Jacob Lawrence, The Migration Series, Panel No. 1: During World War I There Was a Great Migration North by Southern African Americans, 1940-41. Tempera on Masonite, 12” x 18”. The Phillips Collection, Washington, D.C.
Jacob Lawrence, The Migration Series, Panel No. 1: During World War I There Was a Great Migration North by Southern African Americans, 1940-41. Tempera on Masonite, 12” x 18”. The Phillips Collection, Washington, D.C.
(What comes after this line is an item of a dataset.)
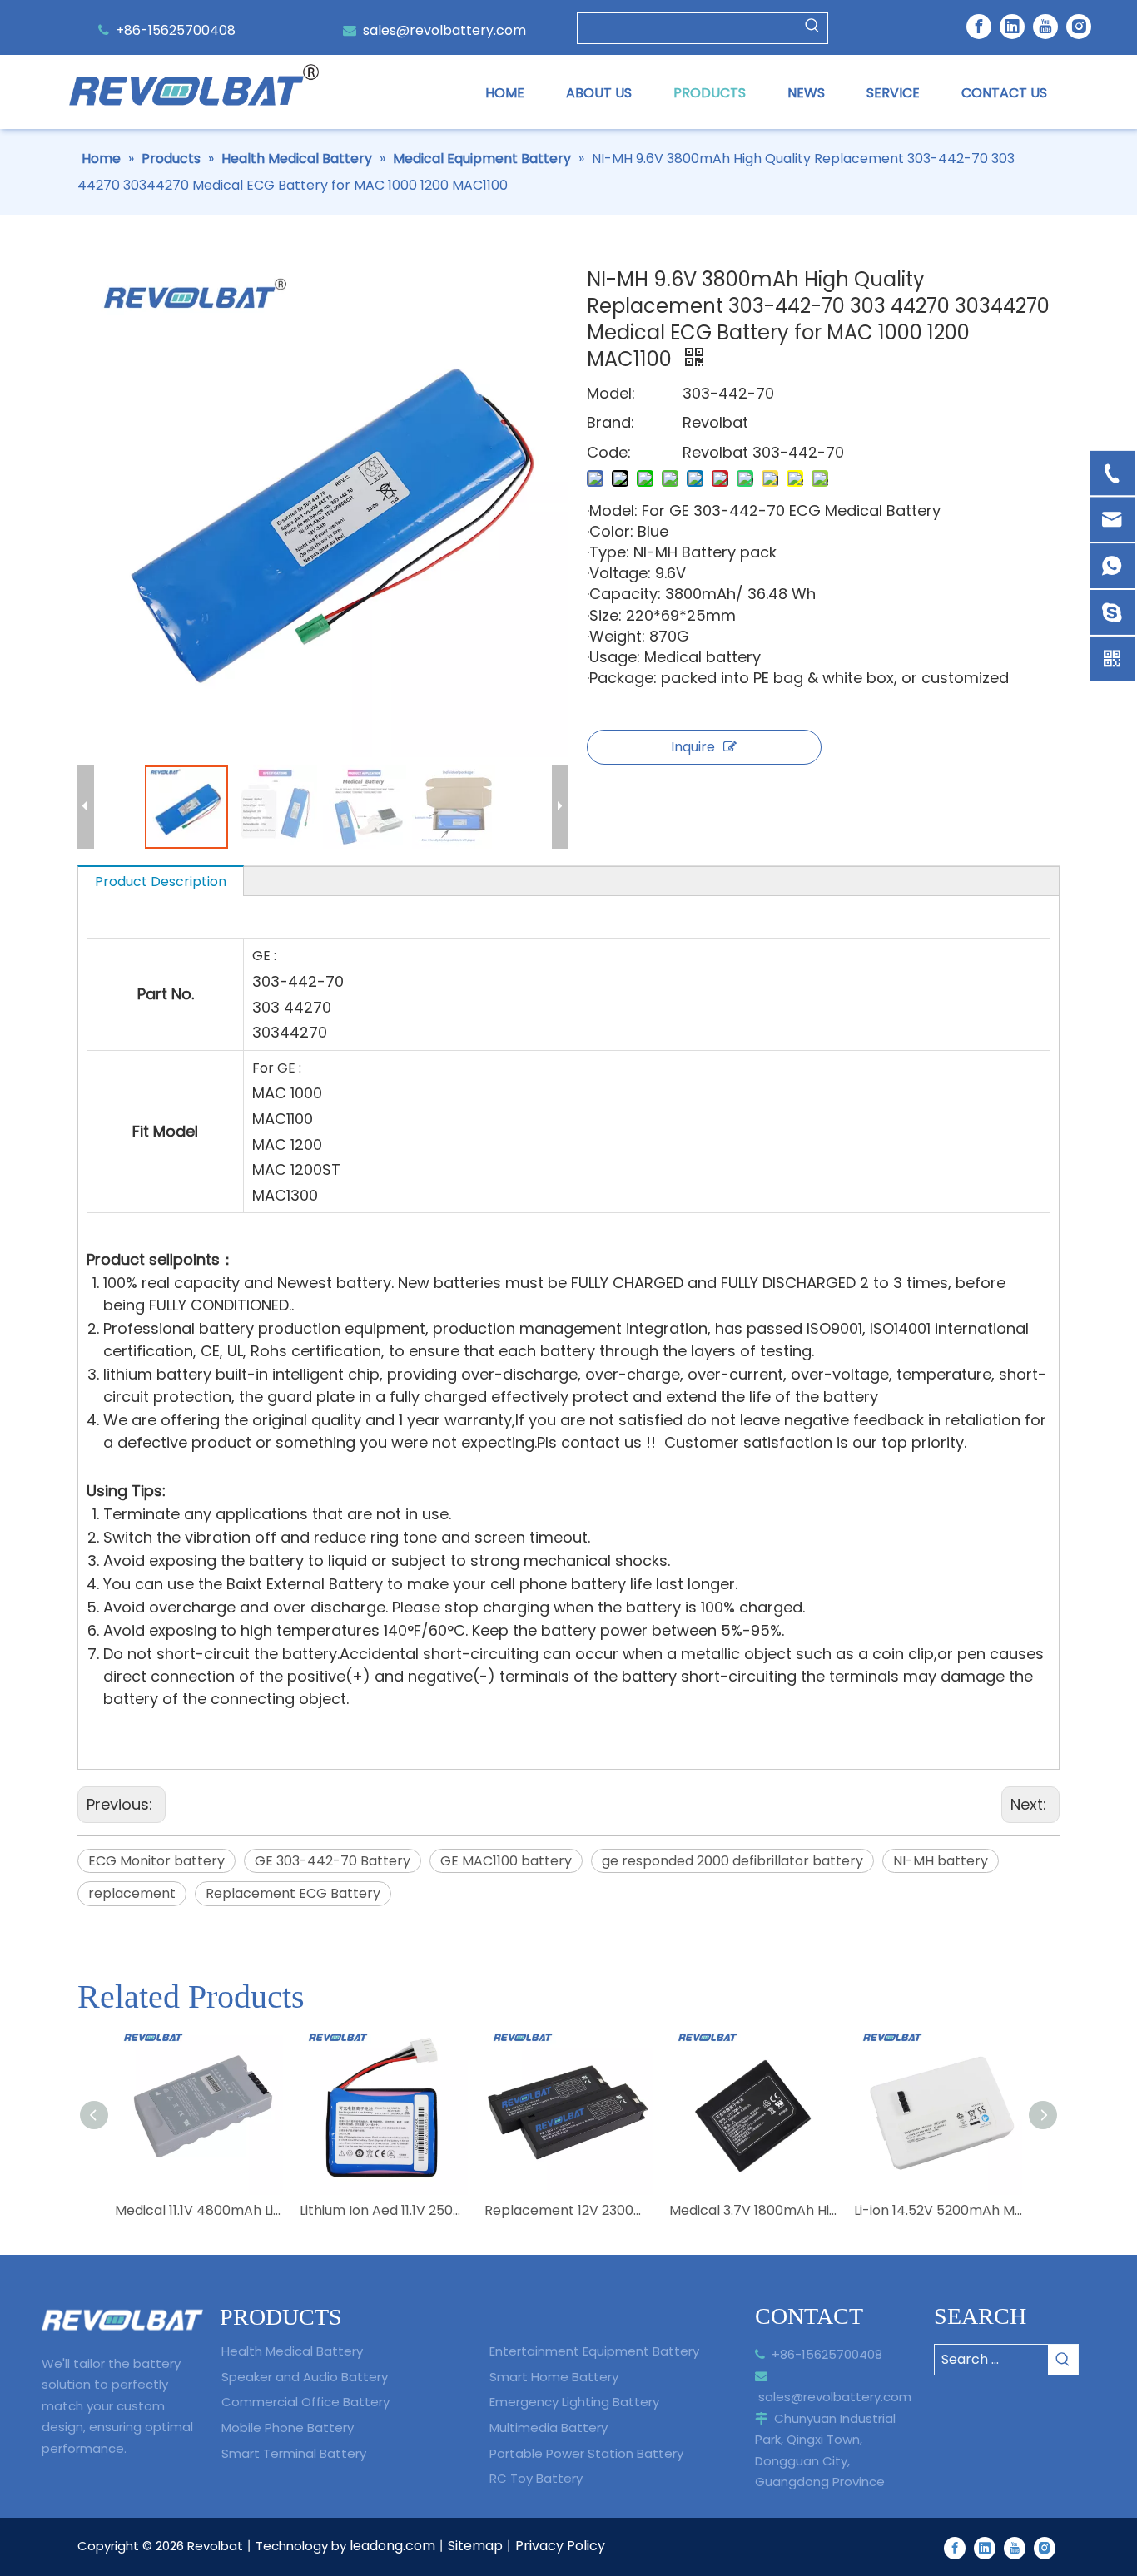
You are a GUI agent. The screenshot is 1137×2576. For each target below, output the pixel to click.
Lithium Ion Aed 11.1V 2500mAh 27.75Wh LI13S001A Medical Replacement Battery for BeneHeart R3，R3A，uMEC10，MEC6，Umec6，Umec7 (384, 2210)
One of the best known artists to emerge from the Harlem Community Art Center was Jacob Lawrence (1917-2000). Lawrence devoted much of his early work to the depiction of African-American history, which he recounted in several series of narrative paintings on small panels, each accompanied by a text. In 1940-41, Lawrence created his most expansive series, entitled The Migration of the Negro, in which 60 panels chronicle the Great Migration, a journey that brought Lawrence’s own parents from South Carolina to Atlantic City, New Jersey. The first panel shows African-American migrants streaming through the doors of a Southern train station on their way to Chicago, New York, or St. Louis. Lawrence’s boldly abstracted silhouette style, with its flat bright shapes and colors, is superficially similar to Cubism, but in fact draws consciously and more directly on the African visual sources that inspired Picasso. Lawrence later illustrated books by Harlem Renaissance authors.[2]


  1. Henry Sayre, The Humanities: Culture, Continuity and Change, vol. 2, 2nd ed. (Upper Saddle River, NJ: Pearson, 2015), 1173.
  2. Marilyn Stokstad, Art History, vol. 2, 4th ed, (Upper Saddle River, NJ: Prentice Hall: 2011), 1065.